▶ _WHAT IS BEING ASKED_
Write out the complete data exactly as written.

▶ _PROVIDED ENTRIES_
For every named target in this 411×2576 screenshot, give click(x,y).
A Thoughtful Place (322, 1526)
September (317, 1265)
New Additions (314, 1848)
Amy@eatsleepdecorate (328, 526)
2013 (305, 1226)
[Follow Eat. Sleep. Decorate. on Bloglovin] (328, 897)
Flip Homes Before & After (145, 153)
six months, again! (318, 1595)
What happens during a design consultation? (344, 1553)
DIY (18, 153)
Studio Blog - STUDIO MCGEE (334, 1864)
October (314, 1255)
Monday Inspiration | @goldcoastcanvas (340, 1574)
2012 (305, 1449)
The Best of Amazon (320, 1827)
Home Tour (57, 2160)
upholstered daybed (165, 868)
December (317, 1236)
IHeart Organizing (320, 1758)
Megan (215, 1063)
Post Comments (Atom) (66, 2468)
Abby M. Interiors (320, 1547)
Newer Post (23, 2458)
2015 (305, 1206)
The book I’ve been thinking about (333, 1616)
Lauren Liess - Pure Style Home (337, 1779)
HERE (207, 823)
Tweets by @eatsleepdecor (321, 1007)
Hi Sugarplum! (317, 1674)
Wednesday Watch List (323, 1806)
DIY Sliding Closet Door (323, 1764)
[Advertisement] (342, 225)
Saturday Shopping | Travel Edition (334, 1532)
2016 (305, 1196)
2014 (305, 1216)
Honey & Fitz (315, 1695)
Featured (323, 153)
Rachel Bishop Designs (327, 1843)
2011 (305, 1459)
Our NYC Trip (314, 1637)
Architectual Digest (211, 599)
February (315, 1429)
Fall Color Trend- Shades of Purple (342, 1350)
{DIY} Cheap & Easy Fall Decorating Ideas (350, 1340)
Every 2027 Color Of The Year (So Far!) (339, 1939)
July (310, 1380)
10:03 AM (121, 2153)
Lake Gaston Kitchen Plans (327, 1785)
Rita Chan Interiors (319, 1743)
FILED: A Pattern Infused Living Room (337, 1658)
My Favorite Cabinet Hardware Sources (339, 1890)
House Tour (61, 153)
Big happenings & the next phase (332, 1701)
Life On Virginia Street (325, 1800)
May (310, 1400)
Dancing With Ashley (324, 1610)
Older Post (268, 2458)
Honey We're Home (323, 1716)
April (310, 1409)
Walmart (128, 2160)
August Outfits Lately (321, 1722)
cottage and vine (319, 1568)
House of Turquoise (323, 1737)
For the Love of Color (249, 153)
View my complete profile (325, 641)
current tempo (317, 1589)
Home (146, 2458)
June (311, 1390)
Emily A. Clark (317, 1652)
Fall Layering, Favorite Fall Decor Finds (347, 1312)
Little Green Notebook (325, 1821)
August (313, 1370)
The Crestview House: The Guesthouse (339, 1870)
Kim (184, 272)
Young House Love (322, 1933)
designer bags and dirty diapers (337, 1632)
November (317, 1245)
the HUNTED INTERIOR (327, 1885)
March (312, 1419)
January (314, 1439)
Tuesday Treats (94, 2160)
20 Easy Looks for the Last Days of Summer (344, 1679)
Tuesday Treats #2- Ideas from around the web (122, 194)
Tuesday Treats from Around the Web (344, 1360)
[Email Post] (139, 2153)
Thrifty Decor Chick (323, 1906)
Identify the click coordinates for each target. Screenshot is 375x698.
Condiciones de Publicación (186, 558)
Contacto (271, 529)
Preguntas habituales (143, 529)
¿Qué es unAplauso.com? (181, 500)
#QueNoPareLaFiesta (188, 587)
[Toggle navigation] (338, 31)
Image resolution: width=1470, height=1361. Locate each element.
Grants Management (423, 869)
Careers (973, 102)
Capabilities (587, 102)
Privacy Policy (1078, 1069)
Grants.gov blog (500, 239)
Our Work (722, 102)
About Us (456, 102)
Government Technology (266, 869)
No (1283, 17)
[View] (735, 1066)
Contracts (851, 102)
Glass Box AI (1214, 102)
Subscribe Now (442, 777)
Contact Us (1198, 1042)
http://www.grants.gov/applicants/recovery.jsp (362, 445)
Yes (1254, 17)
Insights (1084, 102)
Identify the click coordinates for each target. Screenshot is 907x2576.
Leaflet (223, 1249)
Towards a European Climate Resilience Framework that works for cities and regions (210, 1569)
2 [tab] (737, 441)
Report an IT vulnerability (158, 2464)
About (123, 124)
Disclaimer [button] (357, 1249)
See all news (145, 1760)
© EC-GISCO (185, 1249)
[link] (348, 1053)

▶ _REPLY TO THE TASK_
For every named target in this 411×2576 screenshot, give click(x,y).
A Thoughtful Place (322, 1526)
September (317, 1265)
New Additions (314, 1848)
Amy@eatsleepdecorate (328, 526)
2013 (305, 1226)
[Follow Eat. Sleep. Decorate. on Bloglovin] (328, 897)
Flip Homes Before & After (145, 153)
six months, again! (318, 1595)
What happens during a design consultation? (344, 1553)
DIY (18, 153)
Studio Blog - STUDIO MCGEE (334, 1864)
October (314, 1255)
Monday Inspiration | @goldcoastcanvas (340, 1574)
2012 (305, 1449)
The Best of Amazon (320, 1827)
Home Tour (57, 2160)
upholstered daybed (165, 868)
December (317, 1236)
IHeart Organizing (320, 1758)
Megan (215, 1063)
Post Comments (Atom) (66, 2468)
Abby M. Interiors (320, 1547)
Newer Post (23, 2458)
2015 (305, 1206)
The book I’ve been thinking about (333, 1616)
Lauren Liess - Pure Style Home (337, 1779)
HERE (207, 823)
Tweets by @eatsleepdecor (321, 1007)
Hi Sugarplum! (317, 1674)
Wednesday Watch List (323, 1806)
DIY Sliding Closet Door (323, 1764)
[Advertisement] (342, 225)
Saturday Shopping | Travel Edition (334, 1532)
2016 (305, 1196)
2014 (305, 1216)
Honey & Fitz (315, 1695)
Featured (323, 153)
Rachel Bishop Designs (327, 1843)
2011 (305, 1459)
Our NYC Trip (314, 1637)
Architectual Digest (211, 599)
February (315, 1429)
Fall Color Trend- Shades of Purple (342, 1350)
{DIY} Cheap & Easy Fall Decorating Ideas (350, 1340)
Every 2027 Color Of The Year (So Far!) (339, 1939)
July (310, 1380)
10:03 AM (121, 2153)
Lake Gaston Kitchen Plans (327, 1785)
Rita Chan Interiors (319, 1743)
FILED: A Pattern Infused Living Room (337, 1658)
My Favorite Cabinet Hardware Sources (339, 1890)
House Tour (61, 153)
Big happenings & the next phase (332, 1701)
Life On Virginia Street (325, 1800)
May (310, 1400)
Dancing With Ashley (324, 1610)
Older Post (268, 2458)
Honey We're Home (323, 1716)
April (310, 1409)
Walmart (128, 2160)
August Outfits Lately (321, 1722)
cottage and vine (319, 1568)
House of Turquoise (323, 1737)
For the Love of Color (249, 153)
View my complete profile (325, 641)
current tempo (317, 1589)
Home (146, 2458)
June (311, 1390)
Emily A. Clark (317, 1652)
Fall Layering, Favorite Fall Decor Finds (347, 1312)
Little Green Notebook (325, 1821)
August (313, 1370)
The Crestview House: The Guesthouse (339, 1870)
Kim (184, 272)
Young House Love (322, 1933)
designer bags and dirty diapers (337, 1632)
November (317, 1245)
the HUNTED INTERIOR (327, 1885)
March (312, 1419)
January (314, 1439)
Tuesday Treats (94, 2160)
20 Easy Looks for the Last Days of Summer (344, 1679)
Tuesday Treats #2- Ideas from around the web (122, 194)
Tuesday Treats from Around the Web (344, 1360)
[Email Post] (139, 2153)
Thrifty Decor Chick (323, 1906)
Identify the click coordinates for each target. Screenshot is 375x698.
Condiciones de Publicación (186, 558)
Contacto (271, 529)
Preguntas habituales (143, 529)
¿Qué es unAplauso.com? (181, 500)
#QueNoPareLaFiesta (188, 587)
[Toggle navigation] (338, 31)
Image resolution: width=1470, height=1361. Locate each element.
Grants Management (423, 869)
Careers (973, 102)
Capabilities (587, 102)
Privacy Policy (1078, 1069)
Grants.gov blog (500, 239)
Our Work (722, 102)
About Us (456, 102)
Government Technology (266, 869)
No (1283, 17)
[View] (735, 1066)
Contracts (851, 102)
Glass Box AI (1214, 102)
Subscribe Now (442, 777)
Contact Us (1198, 1042)
http://www.grants.gov/applicants/recovery.jsp (362, 445)
Yes (1254, 17)
Insights (1084, 102)
Identify the click coordinates for each target. Screenshot is 907x2576.
Leaflet (223, 1249)
Towards a European Climate Resilience Framework that works for cities and regions (210, 1569)
2 [tab] (737, 441)
Report an IT vulnerability (158, 2464)
About (123, 124)
Disclaimer [button] (357, 1249)
See all news (145, 1760)
© EC-GISCO (185, 1249)
[link] (348, 1053)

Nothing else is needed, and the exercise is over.